Стемнело. Я вынул часы и, едва различая циферблат, увидал, что уже десять часов; выехали мы ровно в семь.
— Далеко ль еще до Мотовилихи? — спросил я, — что-то уж больно долго мы тащимся? Подгони коня-то!
— Да рядом она, Господи!.. Сичас за лесом! — отозвался Михей. — Но, но, порченая! — и он задергал и застегал лошадь своим игрушечным кнутиком. Но «порченая» тотчас же перешла на шаг и стала изъявлять желание остановиться совершенно.
— Вот ведь какая животина карахтерная?.. — заявил Михей, — чем ты с ей круче, тем она хутче, ей-Богу! Так уж выезжена, вот она какая штука-то!
— Сам выезжал? — сыронизировал я, но Михей принял вопрос за чистую монету.
— Сам! кому же больше? — воскликнул он с некоторой гордостью. — Без нас тоже не обойтись!

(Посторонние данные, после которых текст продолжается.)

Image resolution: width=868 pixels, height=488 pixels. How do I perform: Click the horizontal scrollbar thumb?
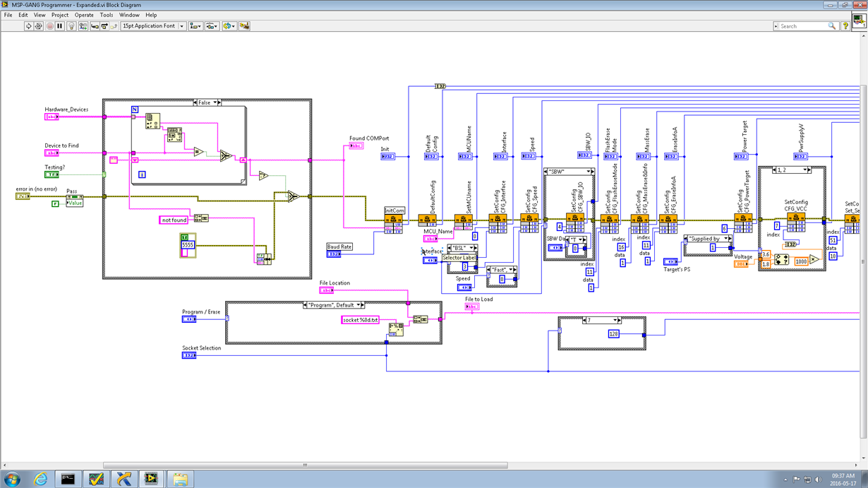pos(305,465)
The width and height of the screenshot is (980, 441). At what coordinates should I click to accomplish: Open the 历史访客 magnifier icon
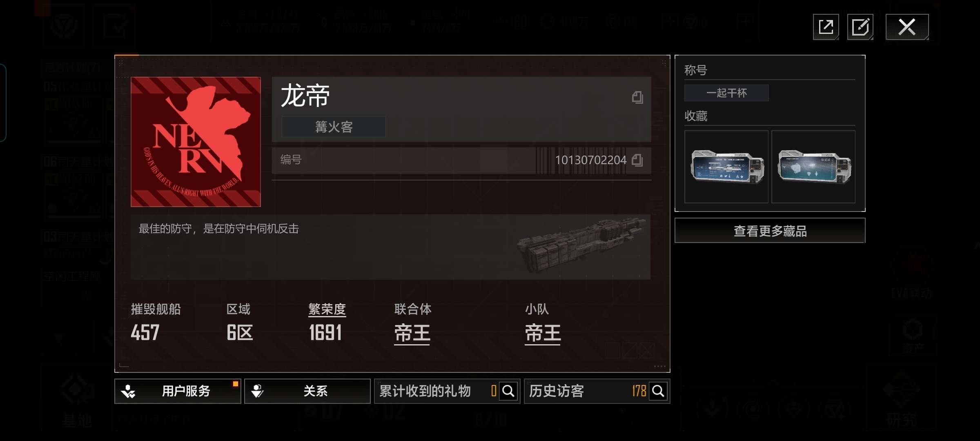(x=658, y=391)
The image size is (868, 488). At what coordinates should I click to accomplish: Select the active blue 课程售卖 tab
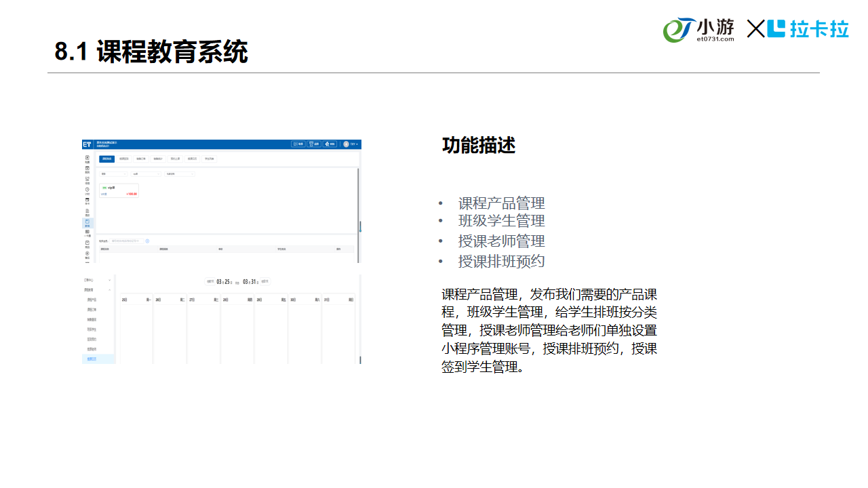(x=106, y=159)

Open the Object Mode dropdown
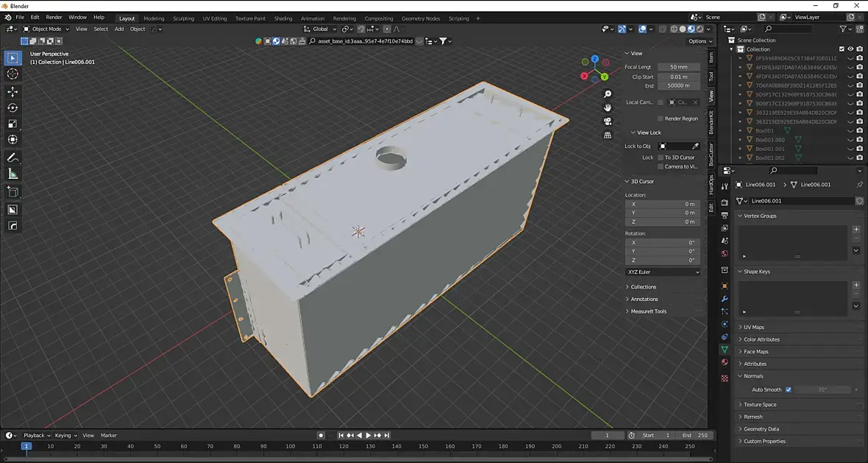[46, 29]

Он с увлечением задергал вожжами, и лошадь остановилась совершенно.
— Видал? — обратился ко мне Михей и спрыгнул с телеги. — Теперь ау: хочь оглоблей ее гвозди, с места не сдвинется!..
— Что ж теперь, мы ее с тобой повезем? — спросил я.
— Зачем? Сноровку я с ней знаю! Теперича три раза обойду вокруг, оглажу, ухи поправлю, вот как опять пойдет — кальером!
Михей действительно трижды обошел вокруг телеги и лошади, похлопал ее по бокам и по шее, подергал за развесившиеся, как у осла, уши и влез опять на облучок. Лошадь без всяких понуканий двинулась вперед и затрусила прежней рысцою.